Work to be completed: Repeat every entry word for word, but leave the images out of your copy.

(Extracted data entries)
--- START ---

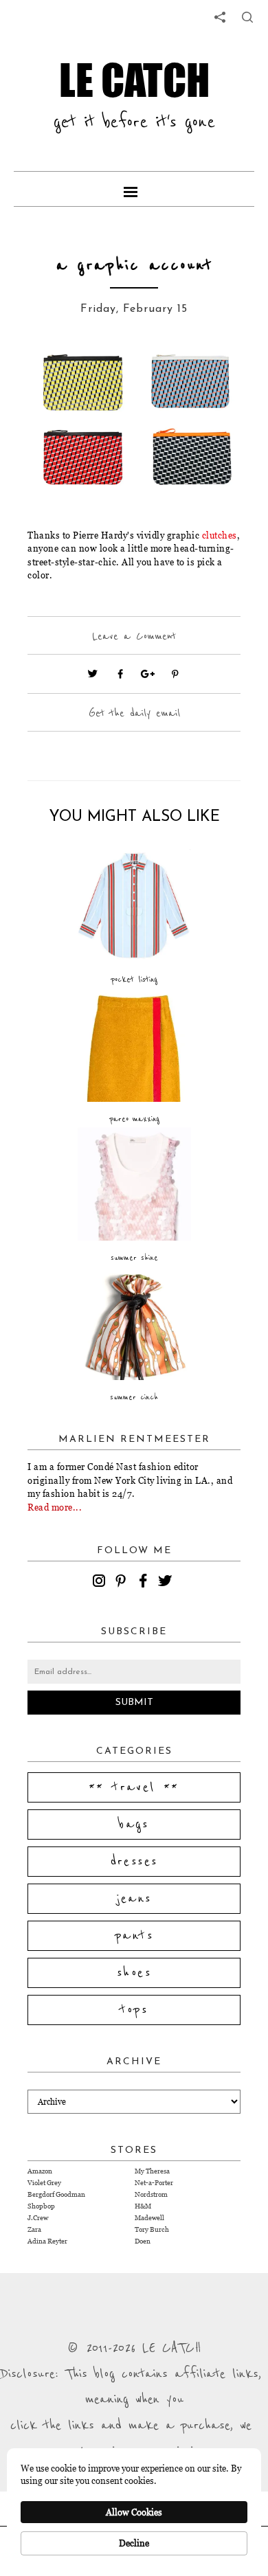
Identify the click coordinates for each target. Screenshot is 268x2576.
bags (134, 1824)
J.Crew (37, 2217)
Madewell (149, 2217)
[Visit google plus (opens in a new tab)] (148, 674)
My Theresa (152, 2171)
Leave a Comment (134, 636)
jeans (134, 1898)
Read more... (54, 1507)
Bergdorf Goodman (56, 2194)
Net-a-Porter (154, 2182)
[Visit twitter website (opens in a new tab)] (93, 674)
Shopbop (41, 2206)
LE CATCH (134, 80)
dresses (134, 1861)
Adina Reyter (47, 2241)
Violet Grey (44, 2182)
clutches (219, 535)
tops (134, 2010)
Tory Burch (152, 2229)
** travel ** (134, 1787)
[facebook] (145, 1582)
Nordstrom (151, 2194)
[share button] (247, 17)
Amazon (39, 2171)
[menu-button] (134, 189)
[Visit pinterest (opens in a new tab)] (175, 674)
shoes (134, 1973)
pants (134, 1936)
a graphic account (134, 265)
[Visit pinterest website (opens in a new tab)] (58, 375)
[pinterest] (123, 1582)
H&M (143, 2206)
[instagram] (101, 1582)
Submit (134, 1702)
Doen (142, 2241)
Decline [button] (134, 2543)
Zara (34, 2229)
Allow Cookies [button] (134, 2512)
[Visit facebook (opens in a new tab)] (120, 674)
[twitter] (167, 1582)
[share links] (220, 17)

--- END ---

Your solution:
Identify the click coordinates for each target. Screenshot is 268x2576.
bags (134, 1824)
J.Crew (37, 2217)
Madewell (149, 2217)
[Visit google plus (opens in a new tab)] (148, 674)
My Theresa (152, 2171)
Leave a Comment (134, 636)
jeans (134, 1898)
Read more... (54, 1507)
Bergdorf Goodman (56, 2194)
Net-a-Porter (154, 2182)
[Visit twitter website (opens in a new tab)] (93, 674)
Shopbop (41, 2206)
LE CATCH (134, 80)
dresses (134, 1861)
Adina Reyter (47, 2241)
Violet Grey (44, 2182)
clutches (219, 535)
tops (134, 2010)
Tory Burch (152, 2229)
** travel ** (134, 1787)
[facebook] (145, 1582)
Nordstrom (151, 2194)
[share button] (247, 17)
Amazon (39, 2171)
[menu-button] (134, 189)
[Visit pinterest (opens in a new tab)] (175, 674)
shoes (134, 1973)
pants (134, 1936)
a graphic account (134, 265)
[Visit pinterest website (opens in a new tab)] (58, 375)
[pinterest] (123, 1582)
H&M (143, 2206)
[instagram] (101, 1582)
Submit (134, 1702)
Doen (142, 2241)
Decline [button] (134, 2543)
Zara (34, 2229)
Allow Cookies [button] (134, 2512)
[Visit facebook (opens in a new tab)] (120, 674)
[twitter] (167, 1582)
[share links] (220, 17)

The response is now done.